++++ Page ++++

Many times in difficult situations we feel like the student, caught in a double bind. There is always a solution if we take some time to think, smile and act in less obvious ways.
Many scientists now believe that if you "act as if, the feelings will follow." A conscious change in behavior will change how you feel.
Here is a list of alternative positive behavior you can choose to engage in when you feel annoyed. All of them have a positive effect on our soul:
- Breath deeply;
- Count backward from 100;
- Take a time out (walk away, pull over, disengage);
- Listen to calming music;
- Call a friend;
- Write in your journal;
- Go help someone less fortunate than you;
- Forgive and forget;
- Pray for that person;
- Take a seminar;
- Read a book;
- Go for a swim;
- Play with your dog or cat;
- Water the plants;
- Go for a long walk.
One friend of mine asks a very simple question, "How important is this really?" It's a great question. I also like, "Would I rather be right or happy?" It really comes down to that.

++++ Dataset records ++++

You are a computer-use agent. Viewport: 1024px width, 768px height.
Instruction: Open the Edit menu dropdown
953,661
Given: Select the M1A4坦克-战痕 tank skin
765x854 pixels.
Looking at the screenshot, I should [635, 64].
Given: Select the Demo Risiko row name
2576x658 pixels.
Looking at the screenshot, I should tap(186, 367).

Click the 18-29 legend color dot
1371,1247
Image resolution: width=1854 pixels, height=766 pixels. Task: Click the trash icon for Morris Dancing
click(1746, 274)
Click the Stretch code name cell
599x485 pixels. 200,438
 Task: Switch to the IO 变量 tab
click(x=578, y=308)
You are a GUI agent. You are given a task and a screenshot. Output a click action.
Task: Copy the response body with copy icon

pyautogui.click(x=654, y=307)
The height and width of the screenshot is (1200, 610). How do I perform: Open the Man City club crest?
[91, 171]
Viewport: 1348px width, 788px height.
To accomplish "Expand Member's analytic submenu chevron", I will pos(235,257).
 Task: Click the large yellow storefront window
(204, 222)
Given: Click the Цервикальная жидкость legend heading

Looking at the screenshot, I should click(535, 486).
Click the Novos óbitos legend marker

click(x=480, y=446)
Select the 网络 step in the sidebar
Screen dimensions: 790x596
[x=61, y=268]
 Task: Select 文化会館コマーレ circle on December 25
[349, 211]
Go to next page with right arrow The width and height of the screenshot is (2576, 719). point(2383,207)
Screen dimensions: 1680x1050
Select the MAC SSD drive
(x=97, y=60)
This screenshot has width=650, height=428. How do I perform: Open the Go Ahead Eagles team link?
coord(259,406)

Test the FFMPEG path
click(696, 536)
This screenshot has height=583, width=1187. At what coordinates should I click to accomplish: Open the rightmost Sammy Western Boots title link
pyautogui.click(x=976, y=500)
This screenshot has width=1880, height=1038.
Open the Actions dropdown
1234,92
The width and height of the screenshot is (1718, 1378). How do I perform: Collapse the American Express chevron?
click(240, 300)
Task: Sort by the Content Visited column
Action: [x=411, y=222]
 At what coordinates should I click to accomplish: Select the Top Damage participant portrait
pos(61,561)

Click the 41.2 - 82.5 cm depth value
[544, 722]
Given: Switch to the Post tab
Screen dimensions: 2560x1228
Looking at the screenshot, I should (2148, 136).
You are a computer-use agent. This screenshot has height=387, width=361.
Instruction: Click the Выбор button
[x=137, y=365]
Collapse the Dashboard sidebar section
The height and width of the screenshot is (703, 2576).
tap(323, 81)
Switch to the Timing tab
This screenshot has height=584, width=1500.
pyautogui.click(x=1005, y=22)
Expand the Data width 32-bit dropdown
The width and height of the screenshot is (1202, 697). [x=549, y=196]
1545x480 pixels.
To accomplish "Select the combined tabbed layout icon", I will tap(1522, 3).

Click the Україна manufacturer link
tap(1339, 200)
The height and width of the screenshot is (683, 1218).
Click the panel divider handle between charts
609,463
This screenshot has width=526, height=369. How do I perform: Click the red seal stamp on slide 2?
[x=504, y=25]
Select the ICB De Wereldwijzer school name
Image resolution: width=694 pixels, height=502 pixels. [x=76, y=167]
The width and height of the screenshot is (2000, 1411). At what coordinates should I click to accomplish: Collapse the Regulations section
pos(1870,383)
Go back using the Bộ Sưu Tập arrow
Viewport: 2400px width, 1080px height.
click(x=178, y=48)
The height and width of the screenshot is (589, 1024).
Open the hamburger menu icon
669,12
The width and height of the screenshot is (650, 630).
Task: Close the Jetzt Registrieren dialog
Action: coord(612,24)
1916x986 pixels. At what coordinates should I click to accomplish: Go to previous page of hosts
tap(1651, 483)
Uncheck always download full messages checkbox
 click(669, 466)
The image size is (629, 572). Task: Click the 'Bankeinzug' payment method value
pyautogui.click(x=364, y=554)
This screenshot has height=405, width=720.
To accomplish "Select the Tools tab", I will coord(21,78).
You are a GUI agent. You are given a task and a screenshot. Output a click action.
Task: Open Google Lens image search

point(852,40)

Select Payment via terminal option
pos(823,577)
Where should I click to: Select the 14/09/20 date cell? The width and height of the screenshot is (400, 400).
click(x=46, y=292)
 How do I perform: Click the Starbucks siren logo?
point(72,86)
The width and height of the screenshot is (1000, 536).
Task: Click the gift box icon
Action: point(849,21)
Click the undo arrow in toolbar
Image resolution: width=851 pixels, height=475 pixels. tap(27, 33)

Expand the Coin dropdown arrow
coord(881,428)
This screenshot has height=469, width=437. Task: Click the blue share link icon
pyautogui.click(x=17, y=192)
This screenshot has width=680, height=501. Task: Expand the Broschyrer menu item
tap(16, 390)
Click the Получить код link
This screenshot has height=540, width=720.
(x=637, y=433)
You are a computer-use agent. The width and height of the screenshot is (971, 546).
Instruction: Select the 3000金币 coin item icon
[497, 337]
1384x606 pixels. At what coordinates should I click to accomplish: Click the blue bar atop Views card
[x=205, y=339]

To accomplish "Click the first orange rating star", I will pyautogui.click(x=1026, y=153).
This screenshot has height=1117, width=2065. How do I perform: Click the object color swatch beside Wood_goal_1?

++++

▸ Your tasks:
a) List every behavior in the passage's list that begins with the word "Go".
b) Extract every line of the entries that contains the string "agent".
The passage and the entries are separate, unrelated material.

▸ Problem solutions:
a)
- Go help someone less fortunate than you
- Go for a swim
- Go for a long walk

b)
You are a computer-use agent. Viewport: 1024px width, 768px height.
You are a GUI agent. You are given a task and a screenshot. Output a click action.
You are a computer-use agent. This screenshot has height=387, width=361.
You are a GUI agent. You are given a task and a screenshot. Output a click action.
You are a computer-use agent. The width and height of the screenshot is (971, 546).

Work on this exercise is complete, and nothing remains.